I think the general concerns of the novel are clear. And I think identity is a part of those concerns. I think the conflict between inward-looking tradition and threatening newness is central. I think the use of multiple voices is significant. And I think questions of family, and of the connection between people, have a part to play.
Still, much in the book is not obvious to me. Even typography is puzzling: paragraphs occasionally lack indentation (sign of an abrupt transition, or a dislocation in consciousness?) or are interrupted by parentheses. In the first part of the book, but not the second, single words in mid-sentence centred on the page become a means of transition from one voice to another. It’s a striking effect, but I can’t work out what it’s supposed to convey.

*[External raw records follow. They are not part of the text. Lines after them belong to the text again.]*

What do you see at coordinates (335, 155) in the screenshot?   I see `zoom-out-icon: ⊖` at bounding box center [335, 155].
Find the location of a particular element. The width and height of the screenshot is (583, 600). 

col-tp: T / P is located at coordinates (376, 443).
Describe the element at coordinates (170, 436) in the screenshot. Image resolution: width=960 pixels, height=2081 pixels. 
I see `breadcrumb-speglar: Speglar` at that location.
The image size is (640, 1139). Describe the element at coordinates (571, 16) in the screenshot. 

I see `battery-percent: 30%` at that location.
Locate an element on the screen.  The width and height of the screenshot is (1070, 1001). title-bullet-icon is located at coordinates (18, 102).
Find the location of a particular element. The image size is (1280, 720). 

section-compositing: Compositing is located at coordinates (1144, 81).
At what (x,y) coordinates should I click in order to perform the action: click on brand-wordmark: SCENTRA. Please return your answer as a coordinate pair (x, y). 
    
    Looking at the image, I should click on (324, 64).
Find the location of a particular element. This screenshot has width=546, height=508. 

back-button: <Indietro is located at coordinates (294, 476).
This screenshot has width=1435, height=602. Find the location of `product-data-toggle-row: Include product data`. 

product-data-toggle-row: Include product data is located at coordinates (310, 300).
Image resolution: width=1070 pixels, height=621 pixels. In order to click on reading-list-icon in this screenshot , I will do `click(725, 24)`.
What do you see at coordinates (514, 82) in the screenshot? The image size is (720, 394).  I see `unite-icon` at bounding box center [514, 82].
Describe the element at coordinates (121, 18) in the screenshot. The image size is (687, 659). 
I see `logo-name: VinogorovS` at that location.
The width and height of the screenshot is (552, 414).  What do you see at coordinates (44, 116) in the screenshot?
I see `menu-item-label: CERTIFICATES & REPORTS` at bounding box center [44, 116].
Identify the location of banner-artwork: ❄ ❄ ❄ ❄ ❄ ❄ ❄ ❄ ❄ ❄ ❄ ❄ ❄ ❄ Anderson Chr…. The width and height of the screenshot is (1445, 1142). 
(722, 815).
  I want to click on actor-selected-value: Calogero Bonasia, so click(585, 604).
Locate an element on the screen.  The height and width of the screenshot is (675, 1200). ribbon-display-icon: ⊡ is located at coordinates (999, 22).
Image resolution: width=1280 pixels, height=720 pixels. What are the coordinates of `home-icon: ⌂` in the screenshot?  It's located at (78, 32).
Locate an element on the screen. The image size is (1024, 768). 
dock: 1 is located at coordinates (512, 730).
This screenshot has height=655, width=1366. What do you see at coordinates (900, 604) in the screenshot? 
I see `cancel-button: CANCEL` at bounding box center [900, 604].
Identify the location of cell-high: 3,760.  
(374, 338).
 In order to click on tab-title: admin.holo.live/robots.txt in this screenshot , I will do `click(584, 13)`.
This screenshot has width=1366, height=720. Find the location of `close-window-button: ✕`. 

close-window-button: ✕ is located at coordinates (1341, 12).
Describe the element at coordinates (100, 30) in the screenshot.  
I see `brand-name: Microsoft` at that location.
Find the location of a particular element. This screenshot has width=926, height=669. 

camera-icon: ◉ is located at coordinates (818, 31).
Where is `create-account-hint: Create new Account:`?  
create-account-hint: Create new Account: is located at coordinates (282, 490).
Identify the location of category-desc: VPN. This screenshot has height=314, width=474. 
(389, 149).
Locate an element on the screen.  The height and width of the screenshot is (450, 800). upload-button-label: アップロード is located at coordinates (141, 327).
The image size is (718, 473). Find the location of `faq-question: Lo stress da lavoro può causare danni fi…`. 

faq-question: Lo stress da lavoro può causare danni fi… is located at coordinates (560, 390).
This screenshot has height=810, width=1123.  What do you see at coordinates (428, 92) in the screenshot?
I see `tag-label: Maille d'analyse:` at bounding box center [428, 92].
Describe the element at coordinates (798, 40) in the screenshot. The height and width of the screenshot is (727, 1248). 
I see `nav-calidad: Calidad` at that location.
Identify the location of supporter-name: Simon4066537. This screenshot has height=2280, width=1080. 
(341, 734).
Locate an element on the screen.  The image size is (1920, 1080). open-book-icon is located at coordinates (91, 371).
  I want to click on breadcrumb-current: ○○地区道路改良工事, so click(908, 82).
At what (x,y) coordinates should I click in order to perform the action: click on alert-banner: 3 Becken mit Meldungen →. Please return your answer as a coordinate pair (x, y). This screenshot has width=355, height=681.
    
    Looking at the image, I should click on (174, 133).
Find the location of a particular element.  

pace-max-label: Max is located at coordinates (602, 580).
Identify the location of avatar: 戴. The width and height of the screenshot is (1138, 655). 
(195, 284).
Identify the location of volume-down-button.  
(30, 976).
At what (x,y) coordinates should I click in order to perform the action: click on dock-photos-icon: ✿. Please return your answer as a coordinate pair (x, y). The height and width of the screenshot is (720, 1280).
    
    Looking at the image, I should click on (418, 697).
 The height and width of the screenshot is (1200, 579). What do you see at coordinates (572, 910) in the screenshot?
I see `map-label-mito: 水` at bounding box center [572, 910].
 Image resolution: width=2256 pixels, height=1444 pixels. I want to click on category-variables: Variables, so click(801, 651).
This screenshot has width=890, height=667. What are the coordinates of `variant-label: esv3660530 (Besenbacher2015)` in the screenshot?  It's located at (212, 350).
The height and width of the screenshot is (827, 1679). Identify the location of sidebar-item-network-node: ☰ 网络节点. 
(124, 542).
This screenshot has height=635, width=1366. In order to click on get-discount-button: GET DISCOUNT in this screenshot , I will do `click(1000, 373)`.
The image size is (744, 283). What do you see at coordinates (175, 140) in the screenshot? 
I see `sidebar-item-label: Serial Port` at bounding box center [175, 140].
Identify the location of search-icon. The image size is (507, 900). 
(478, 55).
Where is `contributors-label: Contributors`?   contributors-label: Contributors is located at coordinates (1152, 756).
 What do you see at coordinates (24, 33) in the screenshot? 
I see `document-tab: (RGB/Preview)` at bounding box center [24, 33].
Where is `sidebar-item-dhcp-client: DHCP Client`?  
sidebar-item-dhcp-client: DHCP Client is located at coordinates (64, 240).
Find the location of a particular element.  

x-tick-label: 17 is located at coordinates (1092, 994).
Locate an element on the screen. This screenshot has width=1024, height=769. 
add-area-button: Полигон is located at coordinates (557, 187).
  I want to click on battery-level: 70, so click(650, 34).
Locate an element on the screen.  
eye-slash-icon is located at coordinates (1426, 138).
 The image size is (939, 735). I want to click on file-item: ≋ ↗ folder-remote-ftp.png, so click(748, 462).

I think the book works because the ambiguity serves the horror: by being wrong-footed, the reader’s thrown headlong into that unsure, uncanny world. And I think it works because even if I can’t immediately explain each device in the book, there is still a sense that there is an explanation; that there’s a unity in the novel. Which I think means that the themes of the book cohered to me as I read it. It’s a book that rewards careful examination, careful consideration. The ambiguity engages you, and makes the work live. I think it may be overdone, but even if so, it’s still oddly exhilarating. This is a young writer discovering her powers, and there’s something dynamic in that alone. Even better is that it also results in an intriguing book that demands and rewards close attention.